_Task directions_: The expected output is a verbatim reprint of the lines from the beginning of the data that follows through the line that contains "Inruil (673, 1915)".
(Material for this task Opens)
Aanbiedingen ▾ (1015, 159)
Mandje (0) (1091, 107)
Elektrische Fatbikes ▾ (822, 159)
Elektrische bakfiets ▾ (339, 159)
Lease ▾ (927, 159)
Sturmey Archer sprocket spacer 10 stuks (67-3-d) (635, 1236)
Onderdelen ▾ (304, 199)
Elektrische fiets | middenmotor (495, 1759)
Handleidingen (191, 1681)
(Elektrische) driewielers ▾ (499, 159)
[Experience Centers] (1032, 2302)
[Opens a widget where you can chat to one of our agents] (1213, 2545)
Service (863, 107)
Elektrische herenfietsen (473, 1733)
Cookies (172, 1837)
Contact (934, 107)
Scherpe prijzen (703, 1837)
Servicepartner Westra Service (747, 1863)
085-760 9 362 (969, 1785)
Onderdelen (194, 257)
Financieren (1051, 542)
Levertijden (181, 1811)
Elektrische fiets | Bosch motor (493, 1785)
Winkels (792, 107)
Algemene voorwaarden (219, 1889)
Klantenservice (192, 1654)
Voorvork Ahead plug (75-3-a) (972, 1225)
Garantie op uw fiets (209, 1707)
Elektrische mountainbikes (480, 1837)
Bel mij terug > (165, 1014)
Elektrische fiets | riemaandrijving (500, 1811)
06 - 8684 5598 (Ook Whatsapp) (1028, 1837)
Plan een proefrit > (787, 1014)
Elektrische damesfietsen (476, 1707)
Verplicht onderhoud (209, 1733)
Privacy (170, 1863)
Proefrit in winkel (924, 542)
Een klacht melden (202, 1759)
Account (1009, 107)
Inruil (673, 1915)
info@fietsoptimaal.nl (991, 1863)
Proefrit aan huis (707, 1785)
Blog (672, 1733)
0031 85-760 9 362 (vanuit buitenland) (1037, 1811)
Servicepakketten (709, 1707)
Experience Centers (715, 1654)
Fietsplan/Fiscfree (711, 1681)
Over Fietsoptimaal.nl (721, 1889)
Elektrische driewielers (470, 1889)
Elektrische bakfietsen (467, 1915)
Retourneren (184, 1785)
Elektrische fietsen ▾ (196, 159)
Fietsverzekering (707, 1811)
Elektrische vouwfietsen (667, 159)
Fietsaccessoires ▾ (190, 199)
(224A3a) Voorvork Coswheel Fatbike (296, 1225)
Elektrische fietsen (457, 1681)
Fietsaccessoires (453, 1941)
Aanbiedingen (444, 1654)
(Material for this task Closes)
_Task response_:
Aanbiedingen ▾ (1015, 159)
Mandje (0) (1091, 107)
Elektrische Fatbikes ▾ (822, 159)
Elektrische bakfiets ▾ (339, 159)
Lease ▾ (927, 159)
Sturmey Archer sprocket spacer 10 stuks (67-3-d) (635, 1236)
Onderdelen ▾ (304, 199)
Elektrische fiets | middenmotor (495, 1759)
Handleidingen (191, 1681)
(Elektrische) driewielers ▾ (499, 159)
[Experience Centers] (1032, 2302)
[Opens a widget where you can chat to one of our agents] (1213, 2545)
Service (863, 107)
Elektrische herenfietsen (473, 1733)
Cookies (172, 1837)
Contact (934, 107)
Scherpe prijzen (703, 1837)
Servicepartner Westra Service (747, 1863)
085-760 9 362 (969, 1785)
Onderdelen (194, 257)
Financieren (1051, 542)
Levertijden (181, 1811)
Elektrische fiets | Bosch motor (493, 1785)
Winkels (792, 107)
Algemene voorwaarden (219, 1889)
Klantenservice (192, 1654)
Voorvork Ahead plug (75-3-a) (972, 1225)
Garantie op uw fiets (209, 1707)
Elektrische mountainbikes (480, 1837)
Bel mij terug > (165, 1014)
Elektrische fiets | riemaandrijving (500, 1811)
06 - 8684 5598 (Ook Whatsapp) (1028, 1837)
Plan een proefrit > (787, 1014)
Elektrische damesfietsen (476, 1707)
Verplicht onderhoud (209, 1733)
Privacy (170, 1863)
Proefrit in winkel (924, 542)
Een klacht melden (202, 1759)
Account (1009, 107)
Inruil (673, 1915)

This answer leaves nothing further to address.